For the new study, the Tsinghua University researchers considered a dinosaur known to paleontologists: Caudipteryx. This animal is considered the most basal, or most primitive, non-flying dinosaur to be equipped with feathered proto-wings. Caudipteryx was an 11-pound (5 kilogram) dinosaur not capable of flight, but it could run around 26 feet per second (8 meters/second).
By using a mathematical approach known as modal effective mass theory, the researchers were able to predict the mechanical effects of running on various parts of Caudipteryx’s body. Numerical models suggested the passive flapping motion at speeds between 8.2 and 19 feet per second (2.5 to 5.8 m/s). Not content to rely on numbers alone, the researchers built a life-sized robot of Caudipteryx capable of running at different speeds. They also fitted a young ostrich—an actual, living dinosaur—with a set of artificial proto-wings. In both cases, running movements triggered a passive flapping motion, affirming the modal effective mass calculations.
So by using both mathematical and real-world models, the researchers were able to demonstrate a motion that, albeit superficially, resembles the flapping of bird wings.
“Our work shows that the motion of flapping feathered wings was developed passively and naturally as the dinosaur ran on the ground,” said Zhao in a press release. “Although this flapping motion could not lift the dinosaur into the air at that time, the motion of flapping wings may have developed earlier than gliding.”
Importantly, the researchers admitted that the aerodynamic forces created by this flapping motion are not known, and likely cannot be compared to the forces actually required for flapping flight.
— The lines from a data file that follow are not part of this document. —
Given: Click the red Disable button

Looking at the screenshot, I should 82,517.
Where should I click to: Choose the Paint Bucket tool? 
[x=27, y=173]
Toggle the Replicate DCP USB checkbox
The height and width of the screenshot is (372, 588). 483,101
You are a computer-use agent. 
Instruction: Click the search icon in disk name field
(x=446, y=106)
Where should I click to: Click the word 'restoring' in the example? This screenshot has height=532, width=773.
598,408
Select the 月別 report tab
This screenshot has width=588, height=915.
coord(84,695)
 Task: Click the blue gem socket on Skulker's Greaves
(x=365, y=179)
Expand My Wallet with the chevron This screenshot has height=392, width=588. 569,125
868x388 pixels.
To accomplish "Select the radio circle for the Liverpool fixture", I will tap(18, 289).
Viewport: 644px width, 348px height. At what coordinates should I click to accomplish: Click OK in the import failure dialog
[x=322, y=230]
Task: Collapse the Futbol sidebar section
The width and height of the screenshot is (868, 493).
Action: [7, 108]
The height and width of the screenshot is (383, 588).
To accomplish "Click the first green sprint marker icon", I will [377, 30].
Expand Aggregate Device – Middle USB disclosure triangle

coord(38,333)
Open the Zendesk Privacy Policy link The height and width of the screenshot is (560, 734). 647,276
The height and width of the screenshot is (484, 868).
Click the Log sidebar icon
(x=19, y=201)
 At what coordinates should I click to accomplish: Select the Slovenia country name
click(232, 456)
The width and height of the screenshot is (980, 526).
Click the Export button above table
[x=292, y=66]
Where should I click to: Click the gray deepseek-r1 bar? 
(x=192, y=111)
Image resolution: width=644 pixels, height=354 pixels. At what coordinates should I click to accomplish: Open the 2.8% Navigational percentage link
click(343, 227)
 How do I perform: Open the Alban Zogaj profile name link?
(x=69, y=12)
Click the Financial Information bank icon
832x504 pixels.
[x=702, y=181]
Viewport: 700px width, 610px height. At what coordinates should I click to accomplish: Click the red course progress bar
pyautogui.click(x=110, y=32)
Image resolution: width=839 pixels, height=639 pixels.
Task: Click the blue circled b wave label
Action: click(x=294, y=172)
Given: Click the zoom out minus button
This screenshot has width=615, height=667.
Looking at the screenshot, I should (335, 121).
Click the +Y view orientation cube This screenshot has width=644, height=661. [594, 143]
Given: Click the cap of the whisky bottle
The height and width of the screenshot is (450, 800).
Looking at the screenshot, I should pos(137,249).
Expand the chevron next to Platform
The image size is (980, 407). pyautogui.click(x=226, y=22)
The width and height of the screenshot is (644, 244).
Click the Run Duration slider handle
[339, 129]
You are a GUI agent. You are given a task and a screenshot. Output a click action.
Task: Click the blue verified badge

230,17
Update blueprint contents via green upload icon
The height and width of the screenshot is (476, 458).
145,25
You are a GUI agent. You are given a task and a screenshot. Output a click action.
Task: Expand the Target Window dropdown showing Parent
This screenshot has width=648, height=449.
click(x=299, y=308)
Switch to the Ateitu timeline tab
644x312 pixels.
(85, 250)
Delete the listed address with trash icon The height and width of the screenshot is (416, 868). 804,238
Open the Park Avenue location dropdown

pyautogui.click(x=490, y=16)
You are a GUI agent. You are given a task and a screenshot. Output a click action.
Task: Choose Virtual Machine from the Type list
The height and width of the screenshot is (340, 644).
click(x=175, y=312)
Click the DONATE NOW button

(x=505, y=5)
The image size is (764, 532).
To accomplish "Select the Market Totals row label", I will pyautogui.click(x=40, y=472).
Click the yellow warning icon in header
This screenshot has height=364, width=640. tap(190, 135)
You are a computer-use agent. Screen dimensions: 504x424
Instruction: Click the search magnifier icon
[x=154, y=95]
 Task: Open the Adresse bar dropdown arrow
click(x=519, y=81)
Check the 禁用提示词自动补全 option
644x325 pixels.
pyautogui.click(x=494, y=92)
Dennis Voeten, a paleontologist at Palacký University in the Czech Republic who was not involved in the study, said the authors presented an “elegant demonstration” of the passive flapping motion, but in terms of how this may have influenced the actual development of flapping flight in dinosaurs, Voeten believes “more research is certainly needed.”
A major concern expressed by Voeten is how the robot failed to take the actual shoulder dynamics and musculature of Caudipteryx into account. Instead, the researchers replaced these critically important anatomical structures with elastic springs. This made it “impossible to visualise any skeletal behaviour that would have accommodated such motions during life,” wrote Voeten to Gizmodo in an email. Voeten is “convinced” that the forces exerted by running can influence the movement of free limbs, but “this effect for explaining the origins of dinosaurian flight remains hypothetical,” he said.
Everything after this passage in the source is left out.